Stored records:
....

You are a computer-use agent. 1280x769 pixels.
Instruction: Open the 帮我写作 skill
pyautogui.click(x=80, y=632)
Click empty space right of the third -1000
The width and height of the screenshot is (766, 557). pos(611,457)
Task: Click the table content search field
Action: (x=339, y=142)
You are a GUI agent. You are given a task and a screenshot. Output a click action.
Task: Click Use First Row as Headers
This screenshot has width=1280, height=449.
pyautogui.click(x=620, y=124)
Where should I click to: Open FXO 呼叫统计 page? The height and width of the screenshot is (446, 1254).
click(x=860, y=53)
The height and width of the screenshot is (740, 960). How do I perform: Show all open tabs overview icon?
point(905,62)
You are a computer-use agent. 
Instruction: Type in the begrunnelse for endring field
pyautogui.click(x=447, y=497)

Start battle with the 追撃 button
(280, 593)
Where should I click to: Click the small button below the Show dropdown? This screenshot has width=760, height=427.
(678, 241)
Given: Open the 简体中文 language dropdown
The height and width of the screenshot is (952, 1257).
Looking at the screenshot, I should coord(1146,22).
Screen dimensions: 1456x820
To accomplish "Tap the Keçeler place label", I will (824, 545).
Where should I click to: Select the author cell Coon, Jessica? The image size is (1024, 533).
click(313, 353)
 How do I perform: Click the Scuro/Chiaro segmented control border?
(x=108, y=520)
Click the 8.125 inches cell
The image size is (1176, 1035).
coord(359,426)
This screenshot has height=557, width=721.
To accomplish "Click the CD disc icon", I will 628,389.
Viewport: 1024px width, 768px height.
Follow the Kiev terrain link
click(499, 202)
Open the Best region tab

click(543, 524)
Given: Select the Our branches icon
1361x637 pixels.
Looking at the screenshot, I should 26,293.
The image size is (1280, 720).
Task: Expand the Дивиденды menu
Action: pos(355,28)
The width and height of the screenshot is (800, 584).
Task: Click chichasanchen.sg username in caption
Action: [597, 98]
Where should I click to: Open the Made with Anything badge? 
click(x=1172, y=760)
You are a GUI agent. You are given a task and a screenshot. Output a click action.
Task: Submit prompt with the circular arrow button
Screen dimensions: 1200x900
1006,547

....

Problem requirements -> Would you reproduce every record above exactly as it appears?

Exercise result ->
You are a computer-use agent. 1280x769 pixels.
Instruction: Open the 帮我写作 skill
pyautogui.click(x=80, y=632)
Click empty space right of the third -1000
The width and height of the screenshot is (766, 557). pos(611,457)
Task: Click the table content search field
Action: (x=339, y=142)
You are a GUI agent. You are given a task and a screenshot. Output a click action.
Task: Click Use First Row as Headers
This screenshot has width=1280, height=449.
pyautogui.click(x=620, y=124)
Where should I click to: Open FXO 呼叫统计 page? The height and width of the screenshot is (446, 1254).
click(x=860, y=53)
The height and width of the screenshot is (740, 960). How do I perform: Show all open tabs overview icon?
point(905,62)
You are a computer-use agent. 
Instruction: Type in the begrunnelse for endring field
pyautogui.click(x=447, y=497)

Start battle with the 追撃 button
(280, 593)
Where should I click to: Click the small button below the Show dropdown? This screenshot has width=760, height=427.
(678, 241)
Given: Open the 简体中文 language dropdown
The height and width of the screenshot is (952, 1257).
Looking at the screenshot, I should coord(1146,22).
Screen dimensions: 1456x820
To accomplish "Tap the Keçeler place label", I will (824, 545).
Where should I click to: Select the author cell Coon, Jessica? The image size is (1024, 533).
click(313, 353)
 How do I perform: Click the Scuro/Chiaro segmented control border?
(x=108, y=520)
Click the 8.125 inches cell
The image size is (1176, 1035).
coord(359,426)
This screenshot has height=557, width=721.
To accomplish "Click the CD disc icon", I will 628,389.
Viewport: 1024px width, 768px height.
Follow the Kiev terrain link
click(499, 202)
Open the Best region tab

click(543, 524)
Given: Select the Our branches icon
1361x637 pixels.
Looking at the screenshot, I should 26,293.
The image size is (1280, 720).
Task: Expand the Дивиденды menu
Action: pos(355,28)
The width and height of the screenshot is (800, 584).
Task: Click chichasanchen.sg username in caption
Action: [597, 98]
Where should I click to: Open the Made with Anything badge? 
click(x=1172, y=760)
You are a GUI agent. You are given a task and a screenshot. Output a click action.
Task: Submit prompt with the circular arrow button
Screen dimensions: 1200x900
1006,547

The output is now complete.